Work item »
Take every line from the data that has the word "computer" in it.

Source material »

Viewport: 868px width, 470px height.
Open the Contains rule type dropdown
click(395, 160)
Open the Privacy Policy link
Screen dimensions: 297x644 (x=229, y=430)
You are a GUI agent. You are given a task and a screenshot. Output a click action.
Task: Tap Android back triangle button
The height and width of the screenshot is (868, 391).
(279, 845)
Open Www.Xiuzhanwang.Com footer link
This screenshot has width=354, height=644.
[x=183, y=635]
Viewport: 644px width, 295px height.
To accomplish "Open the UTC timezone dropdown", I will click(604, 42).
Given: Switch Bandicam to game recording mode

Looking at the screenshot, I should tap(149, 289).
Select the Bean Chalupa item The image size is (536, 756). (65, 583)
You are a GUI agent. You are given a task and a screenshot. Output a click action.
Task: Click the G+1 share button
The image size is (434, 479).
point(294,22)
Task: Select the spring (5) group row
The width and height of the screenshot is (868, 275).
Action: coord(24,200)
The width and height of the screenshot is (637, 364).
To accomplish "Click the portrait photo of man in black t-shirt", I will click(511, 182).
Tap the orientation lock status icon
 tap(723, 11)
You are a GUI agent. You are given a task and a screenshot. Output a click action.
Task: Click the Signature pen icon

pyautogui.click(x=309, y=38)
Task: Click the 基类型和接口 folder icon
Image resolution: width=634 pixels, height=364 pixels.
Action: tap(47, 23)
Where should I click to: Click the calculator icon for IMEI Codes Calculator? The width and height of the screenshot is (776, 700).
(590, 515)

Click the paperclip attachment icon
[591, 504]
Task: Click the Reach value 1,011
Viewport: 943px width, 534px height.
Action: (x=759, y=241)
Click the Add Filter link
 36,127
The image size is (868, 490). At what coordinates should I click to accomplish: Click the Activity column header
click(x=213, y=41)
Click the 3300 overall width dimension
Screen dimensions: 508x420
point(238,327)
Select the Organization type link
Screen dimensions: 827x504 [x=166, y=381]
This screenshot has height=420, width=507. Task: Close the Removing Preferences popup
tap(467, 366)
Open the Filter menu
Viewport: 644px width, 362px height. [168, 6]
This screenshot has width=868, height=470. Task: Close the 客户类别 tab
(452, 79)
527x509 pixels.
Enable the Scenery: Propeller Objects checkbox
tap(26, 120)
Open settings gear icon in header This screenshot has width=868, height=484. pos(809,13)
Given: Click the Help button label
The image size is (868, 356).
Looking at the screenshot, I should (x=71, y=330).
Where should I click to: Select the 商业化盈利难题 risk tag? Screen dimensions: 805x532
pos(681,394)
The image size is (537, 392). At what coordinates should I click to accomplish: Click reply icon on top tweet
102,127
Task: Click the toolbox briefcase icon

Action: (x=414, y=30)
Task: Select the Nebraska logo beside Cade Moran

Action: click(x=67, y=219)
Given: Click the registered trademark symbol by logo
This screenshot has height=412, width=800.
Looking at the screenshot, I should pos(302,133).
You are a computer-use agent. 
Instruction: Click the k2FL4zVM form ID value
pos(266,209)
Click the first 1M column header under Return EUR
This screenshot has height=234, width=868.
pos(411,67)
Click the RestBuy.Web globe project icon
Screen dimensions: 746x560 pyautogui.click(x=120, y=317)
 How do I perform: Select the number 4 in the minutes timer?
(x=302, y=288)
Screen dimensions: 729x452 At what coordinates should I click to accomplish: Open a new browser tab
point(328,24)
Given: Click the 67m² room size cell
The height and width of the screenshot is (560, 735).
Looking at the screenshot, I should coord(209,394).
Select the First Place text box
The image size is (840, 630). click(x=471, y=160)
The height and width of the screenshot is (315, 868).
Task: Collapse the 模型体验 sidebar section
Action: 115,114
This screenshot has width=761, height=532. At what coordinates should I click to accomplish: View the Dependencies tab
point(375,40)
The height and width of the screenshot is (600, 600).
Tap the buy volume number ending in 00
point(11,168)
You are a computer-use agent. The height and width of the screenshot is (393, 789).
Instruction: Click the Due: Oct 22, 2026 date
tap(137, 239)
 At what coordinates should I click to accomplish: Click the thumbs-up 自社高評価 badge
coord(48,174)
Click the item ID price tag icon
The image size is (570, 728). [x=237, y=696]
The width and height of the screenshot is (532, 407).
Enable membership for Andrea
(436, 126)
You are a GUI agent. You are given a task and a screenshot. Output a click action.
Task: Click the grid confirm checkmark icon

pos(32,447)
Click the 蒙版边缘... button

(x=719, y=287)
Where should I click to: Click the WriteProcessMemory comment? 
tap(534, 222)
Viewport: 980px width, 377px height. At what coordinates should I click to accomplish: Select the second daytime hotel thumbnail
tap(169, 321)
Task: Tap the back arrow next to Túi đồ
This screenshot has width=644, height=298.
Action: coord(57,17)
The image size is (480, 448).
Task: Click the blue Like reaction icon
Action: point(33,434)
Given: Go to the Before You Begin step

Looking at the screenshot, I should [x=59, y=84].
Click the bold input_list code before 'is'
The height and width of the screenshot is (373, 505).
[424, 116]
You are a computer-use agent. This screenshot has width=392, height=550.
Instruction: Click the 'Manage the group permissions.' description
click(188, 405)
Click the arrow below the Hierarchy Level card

Exercise response »
You are a computer-use agent. 
You are a computer-use agent. The height and width of the screenshot is (393, 789).
You are a computer-use agent. This screenshot has width=392, height=550.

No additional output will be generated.